-- Opening Marker --
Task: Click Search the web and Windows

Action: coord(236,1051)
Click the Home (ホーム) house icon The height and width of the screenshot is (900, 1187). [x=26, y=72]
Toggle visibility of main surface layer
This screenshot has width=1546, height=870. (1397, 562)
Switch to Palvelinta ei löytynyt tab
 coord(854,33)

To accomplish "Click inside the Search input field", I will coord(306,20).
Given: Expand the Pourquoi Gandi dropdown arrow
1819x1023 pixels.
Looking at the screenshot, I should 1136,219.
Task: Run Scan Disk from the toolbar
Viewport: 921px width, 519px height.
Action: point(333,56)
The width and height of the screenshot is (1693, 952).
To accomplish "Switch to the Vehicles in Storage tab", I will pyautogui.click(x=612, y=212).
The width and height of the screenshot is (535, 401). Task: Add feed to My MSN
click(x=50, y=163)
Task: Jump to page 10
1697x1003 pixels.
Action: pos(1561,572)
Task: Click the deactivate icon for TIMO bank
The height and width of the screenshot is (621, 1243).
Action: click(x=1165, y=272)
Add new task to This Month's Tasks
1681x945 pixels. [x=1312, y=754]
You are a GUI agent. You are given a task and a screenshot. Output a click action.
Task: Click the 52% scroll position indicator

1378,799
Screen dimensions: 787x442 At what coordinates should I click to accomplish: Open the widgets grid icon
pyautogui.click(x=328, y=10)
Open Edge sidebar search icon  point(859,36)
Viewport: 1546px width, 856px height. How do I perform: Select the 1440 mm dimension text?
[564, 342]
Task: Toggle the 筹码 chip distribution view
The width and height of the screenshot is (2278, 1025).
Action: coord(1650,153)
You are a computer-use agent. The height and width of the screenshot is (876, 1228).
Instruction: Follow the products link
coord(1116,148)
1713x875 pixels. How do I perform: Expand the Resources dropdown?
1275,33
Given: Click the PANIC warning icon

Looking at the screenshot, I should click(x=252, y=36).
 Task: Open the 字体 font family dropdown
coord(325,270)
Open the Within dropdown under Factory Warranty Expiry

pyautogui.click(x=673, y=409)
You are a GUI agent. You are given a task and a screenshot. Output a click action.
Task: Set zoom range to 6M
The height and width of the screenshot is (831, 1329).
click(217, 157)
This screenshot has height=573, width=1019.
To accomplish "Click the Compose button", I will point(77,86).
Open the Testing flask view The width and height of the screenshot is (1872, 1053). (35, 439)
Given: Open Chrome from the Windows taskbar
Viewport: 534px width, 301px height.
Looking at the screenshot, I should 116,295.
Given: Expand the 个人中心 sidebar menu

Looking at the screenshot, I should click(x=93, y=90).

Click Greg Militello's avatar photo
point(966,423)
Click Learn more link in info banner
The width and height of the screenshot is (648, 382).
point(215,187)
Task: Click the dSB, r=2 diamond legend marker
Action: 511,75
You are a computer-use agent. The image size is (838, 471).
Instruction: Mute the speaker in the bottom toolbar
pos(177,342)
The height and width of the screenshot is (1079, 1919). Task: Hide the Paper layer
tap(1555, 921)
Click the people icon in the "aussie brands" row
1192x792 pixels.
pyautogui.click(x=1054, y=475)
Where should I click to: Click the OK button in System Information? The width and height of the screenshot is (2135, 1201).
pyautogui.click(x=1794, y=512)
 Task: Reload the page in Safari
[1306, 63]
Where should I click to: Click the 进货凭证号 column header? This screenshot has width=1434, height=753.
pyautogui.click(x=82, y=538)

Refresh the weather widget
-- Closing Marker --
■ WORK TASK ■
From the entries above, restate word for word the lines from the line containing "Given: Expand the Pourquoi" to the line containing "Task: Click the deactivate icon for TIMO bank", both ends included, and nothing more.

■ EXPECTED ANSWER ■
Given: Expand the Pourquoi Gandi dropdown arrow
1819x1023 pixels.
Looking at the screenshot, I should 1136,219.
Task: Run Scan Disk from the toolbar
Viewport: 921px width, 519px height.
Action: point(333,56)
The width and height of the screenshot is (1693, 952).
To accomplish "Switch to the Vehicles in Storage tab", I will pyautogui.click(x=612, y=212).
The width and height of the screenshot is (535, 401). Task: Add feed to My MSN
click(x=50, y=163)
Task: Jump to page 10
1697x1003 pixels.
Action: pos(1561,572)
Task: Click the deactivate icon for TIMO bank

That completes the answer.